Published in The News-Herald
September 14, 2021
Ryan Miller had big plans for his senior year with the Kenston football team.
The 6-foot-6, 215-pound tight end accepted a full athletic scholarship to Indiana University this past spring. But before embarking on a college football adventure in the Big Ten, Miller yearned for a decorated senior season with his Bombers teammates.
So as Kenston ran onto the field for a Week 4 game against North, Miller never imagined being where he was.
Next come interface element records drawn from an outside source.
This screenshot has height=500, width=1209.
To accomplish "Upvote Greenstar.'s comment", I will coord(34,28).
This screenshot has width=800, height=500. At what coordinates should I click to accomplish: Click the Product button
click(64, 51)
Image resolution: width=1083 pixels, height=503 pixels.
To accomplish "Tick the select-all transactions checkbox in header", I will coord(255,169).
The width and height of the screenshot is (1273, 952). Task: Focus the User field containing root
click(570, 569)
Sitting in a wheelchair on the sideline.
Miller sustained fractures to his L1, L2 and L3 vertebrae while recovering an onside kick in the Bombers’ Week 3 win over NDCL. That portion of vertebra is the topmost section of the lumbar spinal column.
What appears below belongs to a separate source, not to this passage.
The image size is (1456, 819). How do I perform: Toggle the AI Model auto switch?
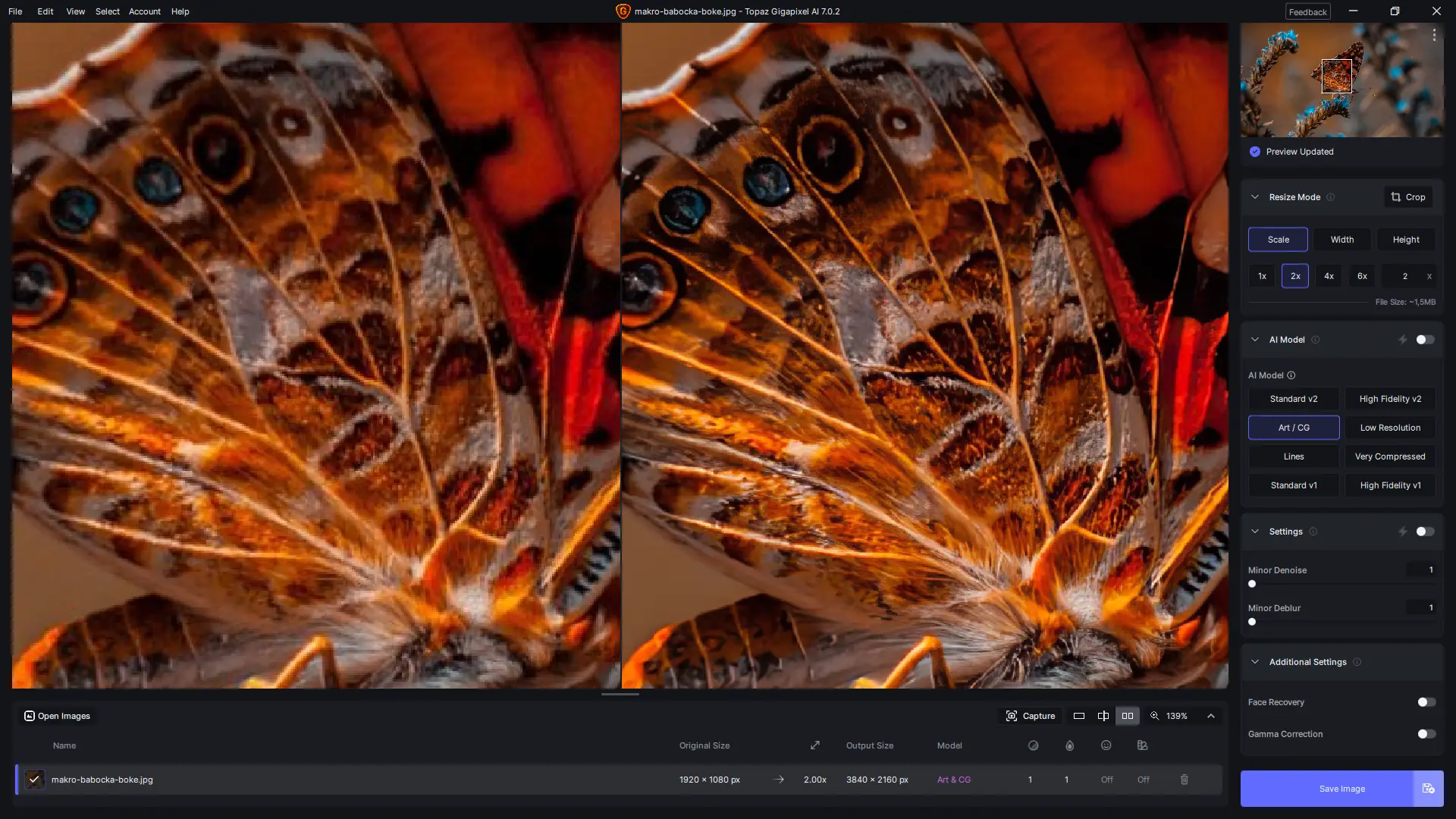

Doctors have told Miller his injury is not career-ending nor is it debilitating in the longterm.
But it has halted his high-school career — maybe for good.
“This definitely sucks,” Miller said. “It’s the first time I’ve been on the sideline after starting four years on varsity. The doctors say I’ll make a full recovery and if I tore up my knee that’d be a worse injury. But yeah, this is hard on me.”
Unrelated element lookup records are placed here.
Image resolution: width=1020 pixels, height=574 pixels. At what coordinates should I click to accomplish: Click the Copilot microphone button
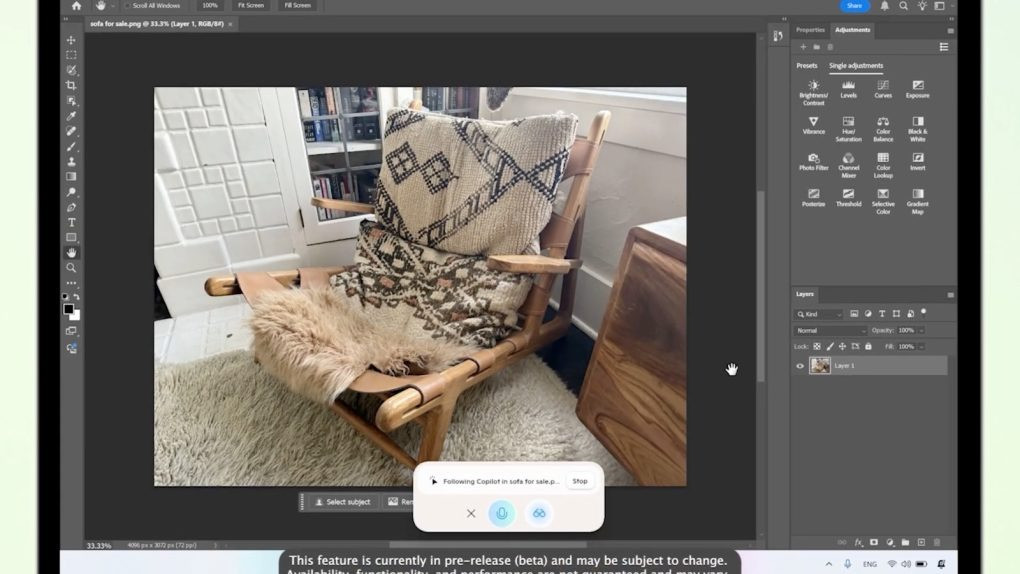[502, 513]
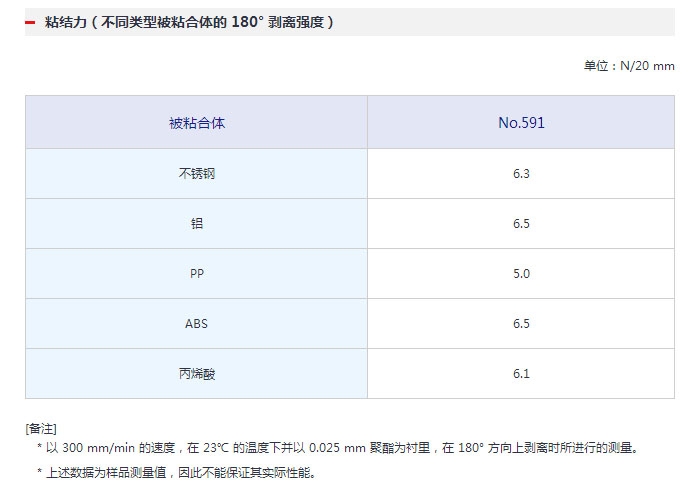Click the 粘结力 section heading text
This screenshot has height=485, width=700.
[190, 22]
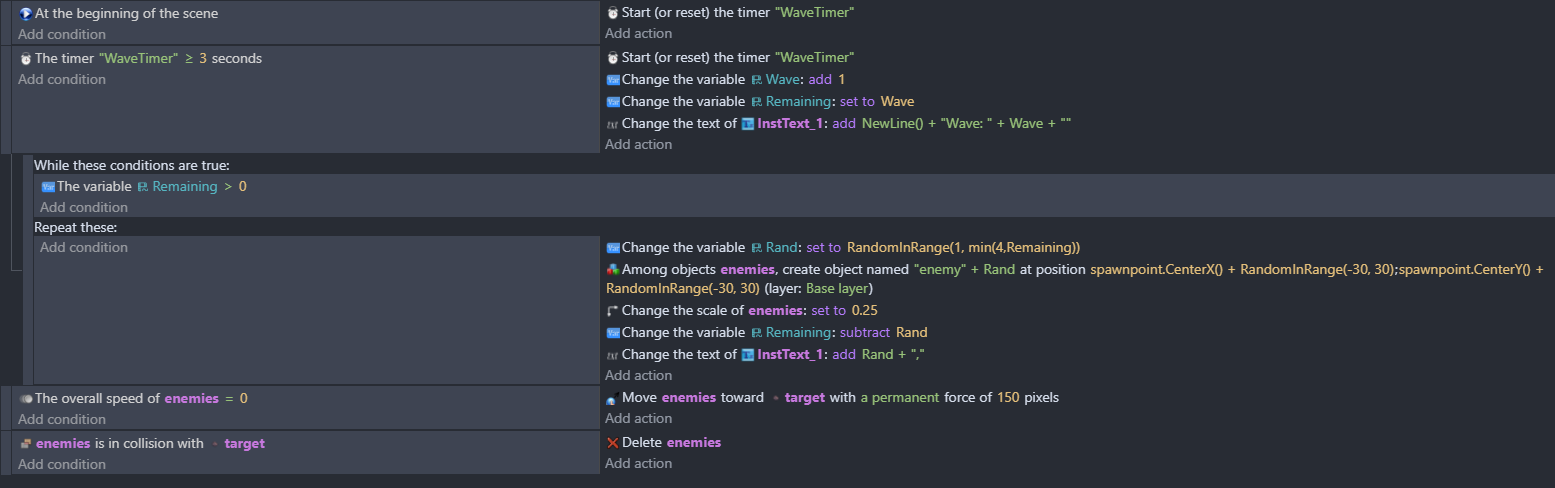Click the scene-start icon beside "At the beginning of the scene"
This screenshot has height=488, width=1555.
coord(26,14)
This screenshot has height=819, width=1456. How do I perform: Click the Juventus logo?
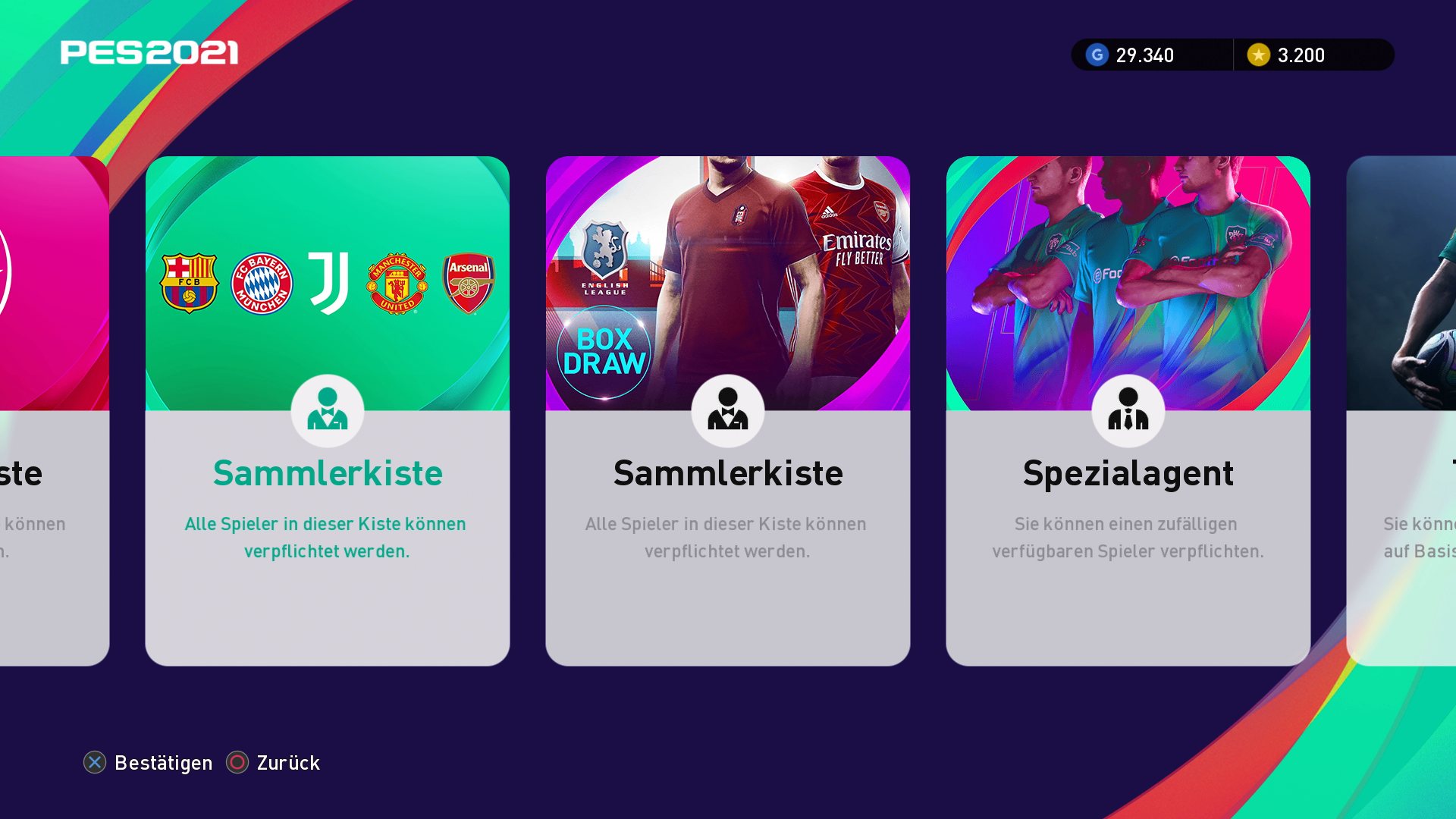[x=329, y=283]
Through two-plus games, Miller had eight catches for 91 yards. He was part of an electric Kenston offense that through four games is averaging 32 points per game.
But he wasn’t hurt doing what he does best — catching passes.
He was hurt trying to preserve his team’s lead over NDCL.
The Lions attempted a fourth-quarter onside kick in a game Kenston eventually won, 35-23. Miller fell on the ball and curled around it — just like he was taught.
Instinctively, an NDCL player attempted to jump in to recover the ball at the same time Miller was corralling it. The player’s knee hit Miller’s lower back and — well — Miller’s no doctor, but he knew something was wrong.
“When I wrapped around it with my body, a dude came in and hit me in the lower back,” Miller said. “I felt something right then. I knew right away it was not something I was going to get right up from and be fine the next day.”
He was helped from the field and taken from the campus by ambulance.
“Our kids were on a knee, and I wasn’t sure how they’d finish seeing Ryan in an ambulance,” Coach Jeff Grubich said. “He loves to play for his team and with the guys he’s grown up with.”
And therein lies Miller’s conundrum.
If doctors are correct and the injury isn’t career, threatening, could Miller rehab a few weeks and return to Kenston to finish off his decorated senior year?
Would he be better off just sitting out the rest of the season, fulfilling his plans to graduate early and enroll at Indiana in January?